● **How to complete this task**: Set down a word-for-word copy of the data below, limited to the lines from the first through the line with "Given: Jump to the fourth carousel dot".

======== Records provided ========

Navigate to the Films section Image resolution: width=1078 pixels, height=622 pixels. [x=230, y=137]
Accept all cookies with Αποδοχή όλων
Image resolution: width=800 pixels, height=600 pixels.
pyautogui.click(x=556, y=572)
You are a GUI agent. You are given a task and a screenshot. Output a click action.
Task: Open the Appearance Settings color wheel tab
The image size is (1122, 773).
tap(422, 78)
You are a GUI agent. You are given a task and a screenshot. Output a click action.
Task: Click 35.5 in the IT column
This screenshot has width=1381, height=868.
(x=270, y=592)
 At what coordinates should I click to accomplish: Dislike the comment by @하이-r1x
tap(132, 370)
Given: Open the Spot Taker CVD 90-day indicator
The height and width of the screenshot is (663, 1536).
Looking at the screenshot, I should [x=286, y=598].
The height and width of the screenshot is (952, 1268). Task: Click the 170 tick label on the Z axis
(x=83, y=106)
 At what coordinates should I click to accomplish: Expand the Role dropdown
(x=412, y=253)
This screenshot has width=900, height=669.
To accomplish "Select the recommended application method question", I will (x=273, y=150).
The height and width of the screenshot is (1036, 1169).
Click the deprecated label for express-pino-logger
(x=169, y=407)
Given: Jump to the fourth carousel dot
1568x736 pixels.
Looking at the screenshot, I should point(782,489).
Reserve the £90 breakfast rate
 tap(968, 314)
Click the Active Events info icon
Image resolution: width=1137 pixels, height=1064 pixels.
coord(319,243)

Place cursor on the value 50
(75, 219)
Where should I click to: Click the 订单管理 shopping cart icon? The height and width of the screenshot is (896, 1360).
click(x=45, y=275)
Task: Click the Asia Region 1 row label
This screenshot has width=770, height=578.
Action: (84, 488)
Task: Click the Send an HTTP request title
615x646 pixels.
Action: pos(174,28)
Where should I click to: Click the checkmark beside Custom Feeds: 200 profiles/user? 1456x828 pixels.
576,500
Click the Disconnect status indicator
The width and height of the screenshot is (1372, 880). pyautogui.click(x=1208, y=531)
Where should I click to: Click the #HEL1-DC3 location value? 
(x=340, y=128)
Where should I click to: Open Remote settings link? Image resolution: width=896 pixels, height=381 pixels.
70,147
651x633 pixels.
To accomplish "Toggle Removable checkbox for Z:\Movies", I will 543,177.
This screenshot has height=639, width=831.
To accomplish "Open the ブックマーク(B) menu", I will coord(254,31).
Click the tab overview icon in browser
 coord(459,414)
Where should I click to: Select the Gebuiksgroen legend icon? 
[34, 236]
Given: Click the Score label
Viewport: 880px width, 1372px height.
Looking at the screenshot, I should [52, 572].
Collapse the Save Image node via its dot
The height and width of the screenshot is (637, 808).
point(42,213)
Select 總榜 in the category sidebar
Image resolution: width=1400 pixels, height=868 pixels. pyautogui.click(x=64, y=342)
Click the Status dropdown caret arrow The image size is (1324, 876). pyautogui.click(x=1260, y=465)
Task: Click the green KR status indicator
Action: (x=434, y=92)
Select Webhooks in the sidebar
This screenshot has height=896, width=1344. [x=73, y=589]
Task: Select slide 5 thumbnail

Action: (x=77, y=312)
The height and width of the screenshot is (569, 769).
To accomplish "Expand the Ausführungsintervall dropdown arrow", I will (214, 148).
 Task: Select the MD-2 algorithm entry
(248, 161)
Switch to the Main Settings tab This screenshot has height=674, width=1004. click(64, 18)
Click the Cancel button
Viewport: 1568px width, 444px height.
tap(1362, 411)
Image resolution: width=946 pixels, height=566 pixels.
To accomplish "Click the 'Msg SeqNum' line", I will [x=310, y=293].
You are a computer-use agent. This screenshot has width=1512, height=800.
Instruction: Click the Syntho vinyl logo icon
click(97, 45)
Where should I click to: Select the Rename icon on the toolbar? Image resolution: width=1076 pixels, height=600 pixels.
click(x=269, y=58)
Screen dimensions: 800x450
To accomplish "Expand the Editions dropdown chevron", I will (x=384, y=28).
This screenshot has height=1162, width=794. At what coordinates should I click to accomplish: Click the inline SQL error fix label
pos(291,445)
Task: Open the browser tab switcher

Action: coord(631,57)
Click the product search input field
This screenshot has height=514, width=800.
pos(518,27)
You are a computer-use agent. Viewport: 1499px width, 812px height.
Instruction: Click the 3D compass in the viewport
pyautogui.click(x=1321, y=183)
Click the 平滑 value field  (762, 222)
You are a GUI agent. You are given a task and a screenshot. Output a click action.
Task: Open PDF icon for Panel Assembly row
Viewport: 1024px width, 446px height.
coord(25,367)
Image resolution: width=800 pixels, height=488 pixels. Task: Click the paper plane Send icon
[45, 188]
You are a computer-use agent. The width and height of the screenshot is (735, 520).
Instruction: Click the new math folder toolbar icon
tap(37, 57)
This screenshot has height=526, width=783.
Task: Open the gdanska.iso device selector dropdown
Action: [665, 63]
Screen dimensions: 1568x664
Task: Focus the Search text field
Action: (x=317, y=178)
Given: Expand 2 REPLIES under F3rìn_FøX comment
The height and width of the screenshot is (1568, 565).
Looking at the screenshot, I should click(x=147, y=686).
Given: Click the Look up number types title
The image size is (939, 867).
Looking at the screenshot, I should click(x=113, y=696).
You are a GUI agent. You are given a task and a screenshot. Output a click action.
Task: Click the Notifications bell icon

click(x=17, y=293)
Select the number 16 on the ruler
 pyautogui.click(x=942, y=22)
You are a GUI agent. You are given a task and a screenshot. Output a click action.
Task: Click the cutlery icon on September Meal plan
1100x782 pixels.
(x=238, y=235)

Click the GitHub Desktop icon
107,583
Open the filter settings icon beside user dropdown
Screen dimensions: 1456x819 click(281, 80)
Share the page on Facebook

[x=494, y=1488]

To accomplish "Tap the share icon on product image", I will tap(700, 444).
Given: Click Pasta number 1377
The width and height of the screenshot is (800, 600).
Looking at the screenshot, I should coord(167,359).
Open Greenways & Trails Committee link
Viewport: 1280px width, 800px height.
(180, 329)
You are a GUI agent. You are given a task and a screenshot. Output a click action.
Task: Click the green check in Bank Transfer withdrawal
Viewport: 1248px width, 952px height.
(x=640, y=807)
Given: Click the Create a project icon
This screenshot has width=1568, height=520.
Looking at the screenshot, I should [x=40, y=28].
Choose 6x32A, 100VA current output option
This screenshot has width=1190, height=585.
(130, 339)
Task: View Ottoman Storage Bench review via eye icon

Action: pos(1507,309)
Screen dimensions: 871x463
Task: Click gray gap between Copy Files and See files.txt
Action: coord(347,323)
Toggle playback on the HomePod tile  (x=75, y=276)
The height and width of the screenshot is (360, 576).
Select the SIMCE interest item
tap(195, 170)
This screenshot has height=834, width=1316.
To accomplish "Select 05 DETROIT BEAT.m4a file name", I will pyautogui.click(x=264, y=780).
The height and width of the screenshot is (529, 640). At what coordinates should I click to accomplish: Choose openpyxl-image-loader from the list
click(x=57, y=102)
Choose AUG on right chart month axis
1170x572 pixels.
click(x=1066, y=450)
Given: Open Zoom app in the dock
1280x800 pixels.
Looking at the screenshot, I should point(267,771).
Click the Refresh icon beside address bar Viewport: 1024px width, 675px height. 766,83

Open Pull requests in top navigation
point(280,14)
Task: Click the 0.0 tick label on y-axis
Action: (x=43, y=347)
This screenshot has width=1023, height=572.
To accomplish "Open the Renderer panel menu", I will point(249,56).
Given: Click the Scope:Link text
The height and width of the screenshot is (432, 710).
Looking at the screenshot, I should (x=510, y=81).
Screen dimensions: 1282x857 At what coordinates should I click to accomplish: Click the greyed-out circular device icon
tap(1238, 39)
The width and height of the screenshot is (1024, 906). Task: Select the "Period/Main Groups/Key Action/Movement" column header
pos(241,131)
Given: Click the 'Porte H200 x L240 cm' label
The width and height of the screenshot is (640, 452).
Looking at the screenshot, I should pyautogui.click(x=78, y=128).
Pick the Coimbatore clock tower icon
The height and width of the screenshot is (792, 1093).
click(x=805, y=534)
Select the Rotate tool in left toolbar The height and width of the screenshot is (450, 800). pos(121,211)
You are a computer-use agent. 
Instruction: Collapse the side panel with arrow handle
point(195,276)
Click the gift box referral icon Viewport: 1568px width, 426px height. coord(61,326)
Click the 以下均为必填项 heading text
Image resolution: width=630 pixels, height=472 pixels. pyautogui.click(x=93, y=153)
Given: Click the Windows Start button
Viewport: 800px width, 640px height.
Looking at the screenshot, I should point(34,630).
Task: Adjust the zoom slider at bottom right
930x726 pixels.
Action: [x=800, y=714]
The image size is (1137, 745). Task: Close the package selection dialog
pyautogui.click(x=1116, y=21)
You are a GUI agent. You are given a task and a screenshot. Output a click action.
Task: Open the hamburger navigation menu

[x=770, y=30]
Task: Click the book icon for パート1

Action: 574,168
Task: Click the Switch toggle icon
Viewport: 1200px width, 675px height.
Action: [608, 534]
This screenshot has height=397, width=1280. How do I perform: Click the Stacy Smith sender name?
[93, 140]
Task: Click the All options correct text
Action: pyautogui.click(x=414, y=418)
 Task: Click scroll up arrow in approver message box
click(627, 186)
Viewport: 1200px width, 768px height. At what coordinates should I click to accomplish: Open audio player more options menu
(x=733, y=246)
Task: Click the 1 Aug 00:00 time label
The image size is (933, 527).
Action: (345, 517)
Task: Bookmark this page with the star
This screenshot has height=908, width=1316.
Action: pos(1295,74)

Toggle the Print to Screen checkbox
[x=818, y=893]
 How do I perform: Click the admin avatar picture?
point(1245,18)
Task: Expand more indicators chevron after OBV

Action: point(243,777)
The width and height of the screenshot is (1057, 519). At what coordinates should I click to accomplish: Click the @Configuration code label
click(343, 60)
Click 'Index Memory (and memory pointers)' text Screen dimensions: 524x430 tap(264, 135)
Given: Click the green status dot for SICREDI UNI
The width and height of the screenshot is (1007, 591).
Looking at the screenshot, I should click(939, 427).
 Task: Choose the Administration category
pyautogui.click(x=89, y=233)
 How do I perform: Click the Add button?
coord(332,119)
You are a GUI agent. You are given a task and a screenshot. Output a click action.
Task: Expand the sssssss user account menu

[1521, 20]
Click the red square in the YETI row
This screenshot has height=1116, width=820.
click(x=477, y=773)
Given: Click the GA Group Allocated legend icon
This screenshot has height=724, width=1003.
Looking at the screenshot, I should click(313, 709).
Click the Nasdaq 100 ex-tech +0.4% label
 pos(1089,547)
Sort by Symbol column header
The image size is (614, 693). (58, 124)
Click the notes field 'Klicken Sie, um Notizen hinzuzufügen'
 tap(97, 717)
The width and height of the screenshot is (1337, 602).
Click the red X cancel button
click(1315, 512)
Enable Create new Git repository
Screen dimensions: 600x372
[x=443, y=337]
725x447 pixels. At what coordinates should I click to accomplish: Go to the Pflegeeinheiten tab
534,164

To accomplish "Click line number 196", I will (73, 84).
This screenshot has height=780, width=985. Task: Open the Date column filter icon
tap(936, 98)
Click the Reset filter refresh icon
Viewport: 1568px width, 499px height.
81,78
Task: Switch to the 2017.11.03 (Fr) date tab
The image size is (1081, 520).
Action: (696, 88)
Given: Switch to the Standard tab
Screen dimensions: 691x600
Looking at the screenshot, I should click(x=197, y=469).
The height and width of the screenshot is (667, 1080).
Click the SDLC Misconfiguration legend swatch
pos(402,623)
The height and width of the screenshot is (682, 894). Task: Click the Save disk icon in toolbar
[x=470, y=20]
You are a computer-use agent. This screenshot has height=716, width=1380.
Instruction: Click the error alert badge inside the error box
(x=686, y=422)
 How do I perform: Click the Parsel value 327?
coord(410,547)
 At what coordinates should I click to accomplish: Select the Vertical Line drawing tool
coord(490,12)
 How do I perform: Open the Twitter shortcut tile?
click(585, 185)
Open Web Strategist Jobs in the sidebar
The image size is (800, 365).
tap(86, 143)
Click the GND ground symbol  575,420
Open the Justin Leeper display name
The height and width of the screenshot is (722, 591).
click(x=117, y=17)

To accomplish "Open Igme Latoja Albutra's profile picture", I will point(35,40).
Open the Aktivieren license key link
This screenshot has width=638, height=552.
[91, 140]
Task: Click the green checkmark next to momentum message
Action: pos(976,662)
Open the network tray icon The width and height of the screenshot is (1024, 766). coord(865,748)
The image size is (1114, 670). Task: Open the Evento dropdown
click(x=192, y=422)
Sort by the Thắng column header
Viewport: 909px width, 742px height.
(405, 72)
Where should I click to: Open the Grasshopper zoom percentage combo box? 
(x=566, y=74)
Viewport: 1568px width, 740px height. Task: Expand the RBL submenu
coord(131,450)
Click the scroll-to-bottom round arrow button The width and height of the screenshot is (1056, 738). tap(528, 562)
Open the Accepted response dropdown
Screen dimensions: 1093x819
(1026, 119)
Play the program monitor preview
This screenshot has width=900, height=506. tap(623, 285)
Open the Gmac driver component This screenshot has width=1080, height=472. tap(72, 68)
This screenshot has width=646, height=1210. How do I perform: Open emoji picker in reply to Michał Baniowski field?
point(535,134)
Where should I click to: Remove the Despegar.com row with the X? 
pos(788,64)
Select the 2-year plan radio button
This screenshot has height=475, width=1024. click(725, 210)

========

● **Written answer**:
Navigate to the Films section Image resolution: width=1078 pixels, height=622 pixels. [x=230, y=137]
Accept all cookies with Αποδοχή όλων
Image resolution: width=800 pixels, height=600 pixels.
pyautogui.click(x=556, y=572)
You are a GUI agent. You are given a task and a screenshot. Output a click action.
Task: Open the Appearance Settings color wheel tab
The image size is (1122, 773).
tap(422, 78)
You are a GUI agent. You are given a task and a screenshot. Output a click action.
Task: Click 35.5 in the IT column
This screenshot has width=1381, height=868.
(x=270, y=592)
 At what coordinates should I click to accomplish: Dislike the comment by @하이-r1x
tap(132, 370)
Given: Open the Spot Taker CVD 90-day indicator
The height and width of the screenshot is (663, 1536).
Looking at the screenshot, I should [x=286, y=598].
The height and width of the screenshot is (952, 1268). Task: Click the 170 tick label on the Z axis
(x=83, y=106)
 At what coordinates should I click to accomplish: Expand the Role dropdown
(x=412, y=253)
This screenshot has width=900, height=669.
To accomplish "Select the recommended application method question", I will (x=273, y=150).
The height and width of the screenshot is (1036, 1169).
Click the deprecated label for express-pino-logger
(x=169, y=407)
Given: Jump to the fourth carousel dot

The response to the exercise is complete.